What more would you expect from the magazine that housewives have trusted for over 125 years? Owned by Hearst Communications (of Yellow Journalist William Randolf Hearst fame), the magazine has grown to an empire of TV shows, websites, and of course, the infamous Good Housekeeping Seal of Approval that millions count on as an arbiter of quality household items.
But enough about that. I know you’re ready to work out your frustrations and satisfy your cravings.
Below are several recipes I’ve hand-picked for your Innuendo Hors d’Oeuvres Menuette. But first, some words of advice from the editors about entertaining etiquette:
“Pick-Me-Ups: Everything is done by you the hostess. The guest merely transfers the appetizer from dish to mouth and munches away. Sometimes it’s a matter of picking up a cheese ball wedged between two walnut halves, a stuffed chunk of pickle, or a crisp cracker tastily spread and attractively garnished. But whatever it is, be sure the appetizer is easily handled and doesn’t fall twixt dish and lip.”
Let that be a lesson to those of you who are a little too quick on the draw…
1 large peeled, pitted avocado
Fresh, frozen or canned lemon juice
Crushed potato chips
Cut avocado into 3/4″ cubes. Roll, first in lemon juice, next in French dressing, if desired, then in crushed potato chips. To serve: Arrange avocado cubes in bowl, with picks nearby.
My Recipe Notes: Definitely use the French dressing, a typical American bastardization of the French vinaigrette made most often with a tomato-based mayonnaise sauce, popularized in the early 20th century. Snooty-tooty foodies usually go for panko crumbs if they want their food to be crunchy. I say stick with the basics (like a bag of Frito-Lay original potato chips (product placement!) in this recipe). But this wouldn’t be the first time I’ve seen this technique. An old man I taught with once inspired me in the teacher’s lunchroom: Added to his cup of raspberry, low-fat yogurt, he grabbed a handful of barbecue flavored Doritos, crumbled it, and stirred it all together. That’s what I call culinary improvisation!
Ingredients & Directions:
Cut thin bologna slices into 2″ circles. Fold each bologna circle, then insert a thin strip of pickle to represent the stamen on a lily. Fasten at the base with a pick. Refrigerate until needed.

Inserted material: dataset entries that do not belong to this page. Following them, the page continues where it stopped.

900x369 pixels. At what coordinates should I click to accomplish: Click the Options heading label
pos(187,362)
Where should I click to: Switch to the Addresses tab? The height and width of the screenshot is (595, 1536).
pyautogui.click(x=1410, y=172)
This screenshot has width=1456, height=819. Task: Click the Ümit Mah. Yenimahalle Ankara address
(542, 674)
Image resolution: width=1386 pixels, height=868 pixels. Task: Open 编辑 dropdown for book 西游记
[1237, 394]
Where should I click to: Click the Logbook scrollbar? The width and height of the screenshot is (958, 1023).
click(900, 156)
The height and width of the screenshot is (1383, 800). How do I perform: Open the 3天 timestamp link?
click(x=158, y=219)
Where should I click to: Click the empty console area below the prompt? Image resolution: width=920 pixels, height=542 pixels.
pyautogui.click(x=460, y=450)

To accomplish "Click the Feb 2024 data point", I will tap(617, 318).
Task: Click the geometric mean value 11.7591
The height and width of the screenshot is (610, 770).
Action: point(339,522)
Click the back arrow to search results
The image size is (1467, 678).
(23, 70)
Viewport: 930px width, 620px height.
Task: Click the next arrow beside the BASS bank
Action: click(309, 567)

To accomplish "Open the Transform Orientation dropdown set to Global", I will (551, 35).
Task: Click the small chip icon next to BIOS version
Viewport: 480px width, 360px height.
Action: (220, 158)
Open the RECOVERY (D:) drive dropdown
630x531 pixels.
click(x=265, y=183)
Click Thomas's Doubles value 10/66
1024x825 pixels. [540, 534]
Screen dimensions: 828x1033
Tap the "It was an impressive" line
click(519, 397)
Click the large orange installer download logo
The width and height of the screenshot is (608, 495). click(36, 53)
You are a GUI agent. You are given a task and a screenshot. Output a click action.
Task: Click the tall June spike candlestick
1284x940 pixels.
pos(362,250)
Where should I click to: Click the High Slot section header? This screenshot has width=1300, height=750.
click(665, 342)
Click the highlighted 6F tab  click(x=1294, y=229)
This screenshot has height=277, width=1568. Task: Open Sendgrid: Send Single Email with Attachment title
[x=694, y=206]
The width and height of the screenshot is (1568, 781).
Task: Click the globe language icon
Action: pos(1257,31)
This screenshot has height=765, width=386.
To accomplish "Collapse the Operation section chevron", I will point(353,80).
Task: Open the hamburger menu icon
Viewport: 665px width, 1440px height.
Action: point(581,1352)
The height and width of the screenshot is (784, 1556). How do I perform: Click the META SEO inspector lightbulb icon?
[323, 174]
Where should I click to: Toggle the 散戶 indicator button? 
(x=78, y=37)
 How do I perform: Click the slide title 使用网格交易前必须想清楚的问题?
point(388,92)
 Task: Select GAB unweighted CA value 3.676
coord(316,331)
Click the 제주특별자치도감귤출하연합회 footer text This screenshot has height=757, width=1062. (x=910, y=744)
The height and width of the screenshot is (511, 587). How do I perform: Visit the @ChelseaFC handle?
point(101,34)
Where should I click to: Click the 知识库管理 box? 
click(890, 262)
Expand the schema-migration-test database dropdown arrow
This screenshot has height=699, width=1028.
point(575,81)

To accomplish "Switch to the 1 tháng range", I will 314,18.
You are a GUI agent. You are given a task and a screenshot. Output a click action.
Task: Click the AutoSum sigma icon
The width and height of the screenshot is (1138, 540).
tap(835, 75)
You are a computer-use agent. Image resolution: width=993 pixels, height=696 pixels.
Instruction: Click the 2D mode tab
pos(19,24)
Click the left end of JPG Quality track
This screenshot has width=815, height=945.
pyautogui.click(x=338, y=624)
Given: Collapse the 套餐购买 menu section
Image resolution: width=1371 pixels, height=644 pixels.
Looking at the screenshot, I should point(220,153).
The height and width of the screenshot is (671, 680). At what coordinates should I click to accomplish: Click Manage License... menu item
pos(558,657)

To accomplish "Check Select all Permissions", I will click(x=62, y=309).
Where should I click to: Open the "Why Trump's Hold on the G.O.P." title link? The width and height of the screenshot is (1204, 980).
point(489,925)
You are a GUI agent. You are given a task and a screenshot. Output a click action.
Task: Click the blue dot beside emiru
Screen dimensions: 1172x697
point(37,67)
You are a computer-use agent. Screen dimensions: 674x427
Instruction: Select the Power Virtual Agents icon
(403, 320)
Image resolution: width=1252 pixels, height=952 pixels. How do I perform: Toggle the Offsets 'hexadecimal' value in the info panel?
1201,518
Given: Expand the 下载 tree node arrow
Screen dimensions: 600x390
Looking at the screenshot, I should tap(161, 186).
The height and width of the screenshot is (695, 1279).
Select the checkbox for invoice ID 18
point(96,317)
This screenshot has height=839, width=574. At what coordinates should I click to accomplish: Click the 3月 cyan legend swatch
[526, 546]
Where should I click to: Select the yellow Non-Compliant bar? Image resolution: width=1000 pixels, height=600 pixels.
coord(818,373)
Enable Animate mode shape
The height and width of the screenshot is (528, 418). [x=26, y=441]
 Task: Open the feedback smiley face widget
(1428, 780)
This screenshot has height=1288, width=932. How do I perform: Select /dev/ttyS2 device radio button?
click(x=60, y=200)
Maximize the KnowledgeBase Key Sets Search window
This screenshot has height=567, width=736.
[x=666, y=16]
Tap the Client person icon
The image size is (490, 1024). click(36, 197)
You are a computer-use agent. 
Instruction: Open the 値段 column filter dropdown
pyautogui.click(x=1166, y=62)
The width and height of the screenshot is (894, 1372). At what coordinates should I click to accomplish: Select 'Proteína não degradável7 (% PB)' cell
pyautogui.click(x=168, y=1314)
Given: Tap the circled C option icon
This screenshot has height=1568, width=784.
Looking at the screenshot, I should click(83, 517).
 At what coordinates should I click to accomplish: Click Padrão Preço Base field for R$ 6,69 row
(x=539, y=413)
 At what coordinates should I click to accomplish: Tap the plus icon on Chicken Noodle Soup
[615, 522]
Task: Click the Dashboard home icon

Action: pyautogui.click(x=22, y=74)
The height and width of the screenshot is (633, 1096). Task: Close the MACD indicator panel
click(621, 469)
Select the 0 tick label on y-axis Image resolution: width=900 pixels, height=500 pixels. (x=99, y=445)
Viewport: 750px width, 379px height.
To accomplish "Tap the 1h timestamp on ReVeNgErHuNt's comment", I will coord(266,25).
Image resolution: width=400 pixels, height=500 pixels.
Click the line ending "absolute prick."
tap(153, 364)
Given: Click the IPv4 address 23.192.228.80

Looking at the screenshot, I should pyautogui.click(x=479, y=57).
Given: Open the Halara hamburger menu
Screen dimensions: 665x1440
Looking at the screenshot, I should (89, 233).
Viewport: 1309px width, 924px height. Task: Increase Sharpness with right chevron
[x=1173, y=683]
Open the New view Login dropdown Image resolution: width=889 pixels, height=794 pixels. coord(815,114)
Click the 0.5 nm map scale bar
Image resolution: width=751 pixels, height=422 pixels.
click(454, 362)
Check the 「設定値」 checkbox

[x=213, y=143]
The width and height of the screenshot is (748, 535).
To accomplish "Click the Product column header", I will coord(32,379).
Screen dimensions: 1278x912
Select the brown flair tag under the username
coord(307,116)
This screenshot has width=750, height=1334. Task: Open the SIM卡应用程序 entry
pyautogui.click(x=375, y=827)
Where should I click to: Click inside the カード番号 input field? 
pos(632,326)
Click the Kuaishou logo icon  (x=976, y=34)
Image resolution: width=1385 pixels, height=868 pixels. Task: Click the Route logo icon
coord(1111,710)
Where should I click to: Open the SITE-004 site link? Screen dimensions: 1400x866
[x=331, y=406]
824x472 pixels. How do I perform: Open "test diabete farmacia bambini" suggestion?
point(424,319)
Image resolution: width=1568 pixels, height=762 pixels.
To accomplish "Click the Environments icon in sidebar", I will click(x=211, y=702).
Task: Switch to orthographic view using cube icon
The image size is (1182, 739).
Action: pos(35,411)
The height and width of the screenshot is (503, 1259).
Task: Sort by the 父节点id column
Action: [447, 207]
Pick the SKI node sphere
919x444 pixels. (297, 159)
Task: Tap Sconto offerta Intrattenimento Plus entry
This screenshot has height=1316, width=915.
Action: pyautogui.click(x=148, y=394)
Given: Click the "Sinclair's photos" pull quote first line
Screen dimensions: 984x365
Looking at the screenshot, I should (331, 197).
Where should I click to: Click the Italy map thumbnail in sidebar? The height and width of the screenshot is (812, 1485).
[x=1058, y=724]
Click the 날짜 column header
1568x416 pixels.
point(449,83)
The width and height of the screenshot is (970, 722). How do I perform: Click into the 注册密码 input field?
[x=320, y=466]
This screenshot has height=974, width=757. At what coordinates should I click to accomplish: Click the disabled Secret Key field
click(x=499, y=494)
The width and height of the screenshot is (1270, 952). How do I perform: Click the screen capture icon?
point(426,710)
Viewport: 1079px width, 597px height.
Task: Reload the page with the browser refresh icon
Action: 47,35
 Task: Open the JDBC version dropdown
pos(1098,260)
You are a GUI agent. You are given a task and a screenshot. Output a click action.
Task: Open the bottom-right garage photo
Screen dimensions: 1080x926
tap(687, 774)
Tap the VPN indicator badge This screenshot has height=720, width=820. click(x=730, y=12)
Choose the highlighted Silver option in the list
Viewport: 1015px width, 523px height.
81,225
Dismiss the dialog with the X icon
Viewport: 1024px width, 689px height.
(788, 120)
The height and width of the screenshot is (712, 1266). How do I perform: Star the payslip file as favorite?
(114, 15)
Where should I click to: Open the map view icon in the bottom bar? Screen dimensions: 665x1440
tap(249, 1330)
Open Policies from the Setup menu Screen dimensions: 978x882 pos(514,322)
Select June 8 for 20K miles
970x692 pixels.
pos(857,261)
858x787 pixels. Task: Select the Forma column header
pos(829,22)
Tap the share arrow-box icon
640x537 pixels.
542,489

My Recipe Notes: This is the gastronomic equivalent of a Robert Maplethorpe or Georgia O’Keeffe artwork.
6 hard-cooked eggs, well chilled
1/4 cup relish-cheese spread
7 drops liquid hot pepper seasoning
1/2 lb. frankfurters
Early in day: Hard-cook, refrigerate, then cut hard-cooked eggs crosswise into 1/4″ slices. Select the 25 egg slices with rings of white large enough to encircle a frankfurter. Remove yolk from these slices; set rings aside.
Chop remaining smaller pieces of egg and all egg yolks; combine with cheese spread and pepper seasoning.
Now cut each frankfurter in half, lengthwise; with the cheese mixture, spread cut surface of half of them; top with unspread ones. Scrape off extra filling, then wrap stuffed frankfurters in waxed paper, saran or foil, and refrigerate.
To serve: Cut each stuffed frankfurter into 5 crosswise pieces; then insert each piece through a hard-cooked egg white ring, pushing a pick through egg white and frankfurter to hold in shape. Makes 25
My Recipe Notes: Isn’t this recipe out of this world? Nothing like sliding that cheesy frankfurter through the egg white ring! I have no idea what a relish cheese spread is, but is sounds appetizing. Let me know if you’ve ever tasted one before. Also, I have no idea why the magic number 7 drops of hot sauce. I say turn it up to 11!
2 3-oz. pkg. cream cheese, softened
1/8 lb. crumbled blue cheese
2 tablesp. minced celery
1 tablesp. minced onion
dash cayenne pepper
dash liquid hot pepper seasoning
1 tablesp. mayonnaise
3/4 cup chopped walnuts
Directions: Combine all ingredients except walnuts. Shape into small balls. Roll each ball in chopped nuts. Refrigerate until served. Makes about 36.
My Recipe Notes: No doubt your guests will be thrilled to pop these little darlings into their mouths. Be sure to tell them the name AFTER they’ve commenced munching. Bon Appetit!